On April 25, 2016, Garland signed with Breiðablik of the Icelandic second-tier First Division. He was the only American on the team. La Salle director of basketball operations Matt Bloom recommended Garland, who had difficulty finding basketball jobs overseas, to Breiðablik coach Lárus Jónsson. Garland gave all of his teammates a nickname. He scored 43 points and recorded nine steals vs. Valur on October 14. Garland nearly had a quadruple-double on October 27, putting up 37 points, 10 rebounds, 10 assists, and nine steals to beat FSu Selfoss. He shot 8-for-8 on three-pointers in a victory against Körfuknattleiksfélag ÍA in December. For the regular season, Garland averaged 26.4 points, 5.7 assists and 3.8 steals per game. In the promotion playoffs, he averaged 31.4 points and 4.8 assists in a best-of-five series loss against Valur.

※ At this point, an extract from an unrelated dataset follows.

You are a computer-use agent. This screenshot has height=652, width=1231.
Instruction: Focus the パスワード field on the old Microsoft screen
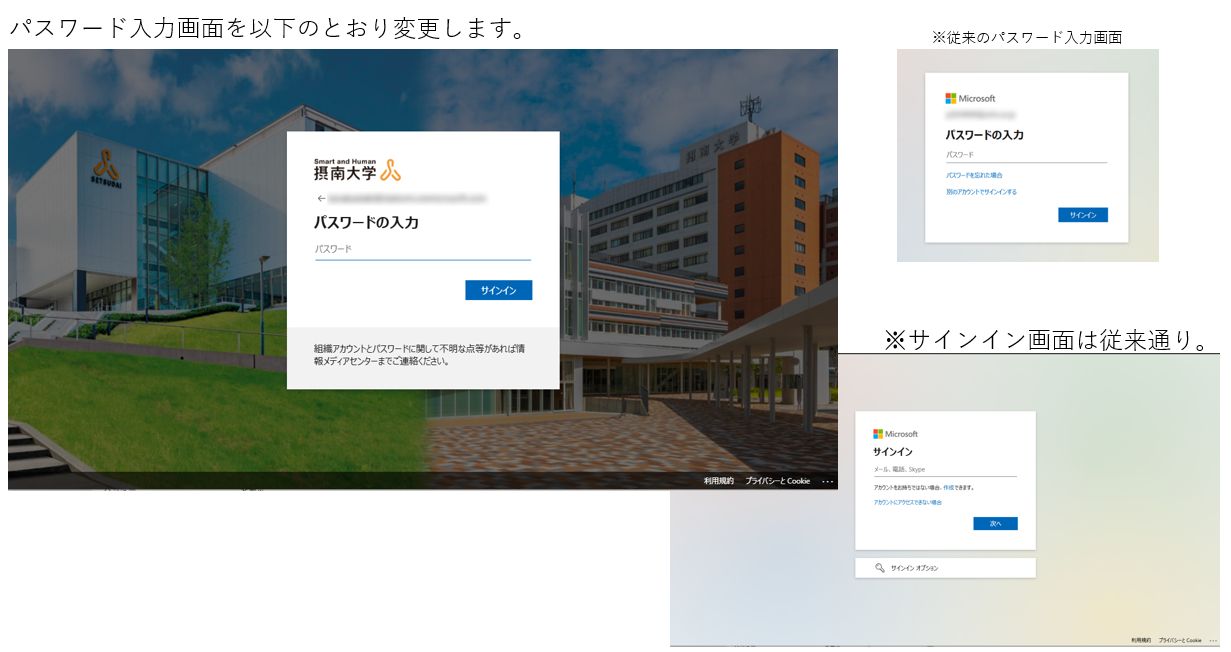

On November 22, 2019, Garland signed with KB Feronikeli of the Kosovo Basketball Superleague. He had 42 points in a game in December. He left the team later that month.

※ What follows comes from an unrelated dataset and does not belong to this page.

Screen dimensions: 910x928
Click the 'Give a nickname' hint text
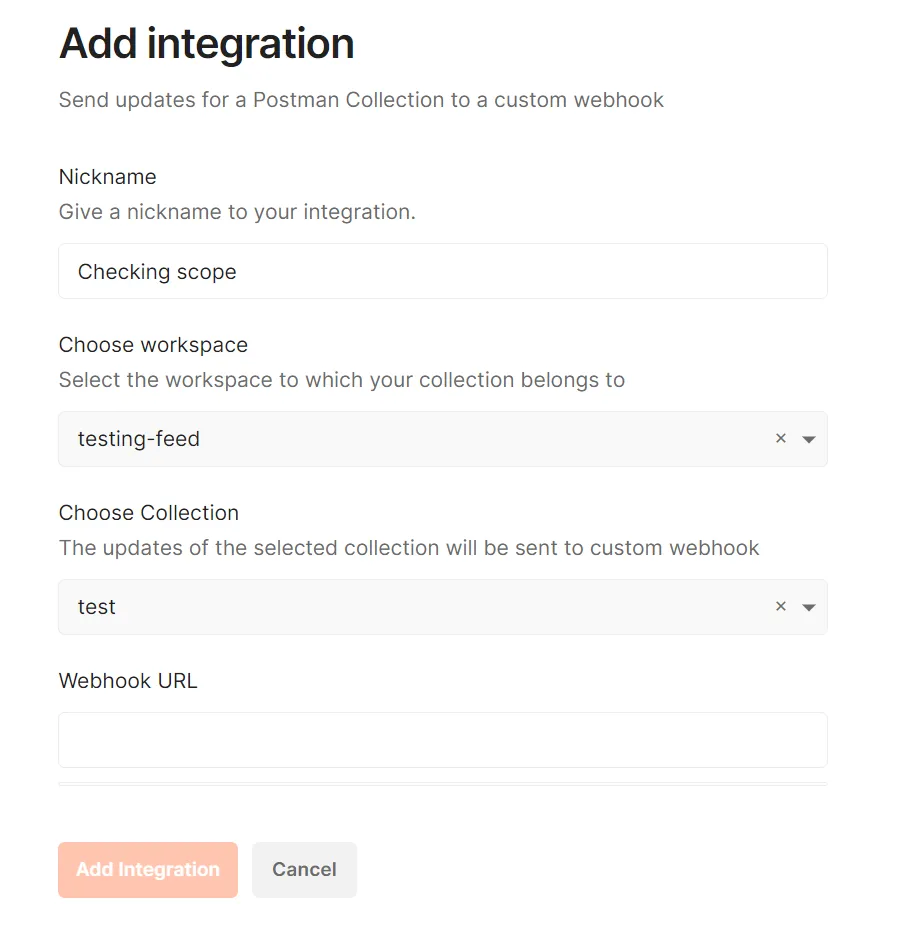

In February 2020, he joined Cupes de los Pepines of the Liga Nacional de Baloncesto in the Dominican Republic.

=== Statistics ===
Cited from RealGM.

| Year | Team | GP | GS | MPG | FG% | 3P% | FT% | RPG | APG | SPG | BPG | PPG |
|---|---|---|---|---|---|---|---|---|---|---|---|---|
| 2014–15 | Mississauga Power | 16 | 12 | 27.7 | .387 | .316 | .717 | 2.5 | 4.1 | 1.3 | 0.1 | 12.9 |
| Career |  | 16 | 12 | 27.7 | .387 | .316 | .717 | 2.5 | 4.1 | 1.3 | 0.1 | 12.9 |

== Personal life ==
As a freshman at Virginia Tech, Garland was named to the 2011 All-Atlantic Coast Conference (ACC) Academic Team along with Kyle Singler, Mason Plumlee, Ryan Kelly, and Tyler Zeller. He earned a grade-point average of above 3.00 for the previous semester and maintained it as a cumulative average through his academic career. He was also one of 2,835 student-athletes recognized by the ACC on its 2010–11 Academic Honor Roll. Garland majored in university studies at Virginia Tech, but majored in sociology at La Salle University. He recalled the final months of his senior year at La Salle, saying, "I was really focused on graduating school and locking down my grades for graduation. I was focused on the next step, but I had to graduate school. That degree is very big to me. I told my mom I was going to graduate college and I just wanted to put that smile on her face".

In the summer of 2015, Garland participated in The Basketball Tournament (TBT), a five-on-five, single-elimination basketball tournament in which the winner out of the 96 teams wins a total of $1 million. He competed for a team made up of former La Salle men's basketball players, called 20th & Olney, reuniting with Ramon Galloway, Steve Zack, and Tyreek Duren. Explorers video coordinator Andrew McGlynn, who acted as the team's general manager and coach, said, "The main reason [for entering] is how close the program is here. [Coach Dr. John Giannini] has done such a good job of making it a family atmosphere around here". Garland was one of 50 players with NBL Canada experience that were playing in TBT. On July 18, 2015, at Philadelphia University, he debuted with 22 points in a win over Max's All Stars, a team led by Dominique Jones. 20th & Olney lost in the next round to Boeheim's Army, which was led by Hakim Warrick and Olu Famutimi, as Garland notched 21 points.

New York Knicks guard Mikal Bridges, who played at Villanova, is Garland's second cousin. Garland is a fan of Villanova basketball and roots for Bridges.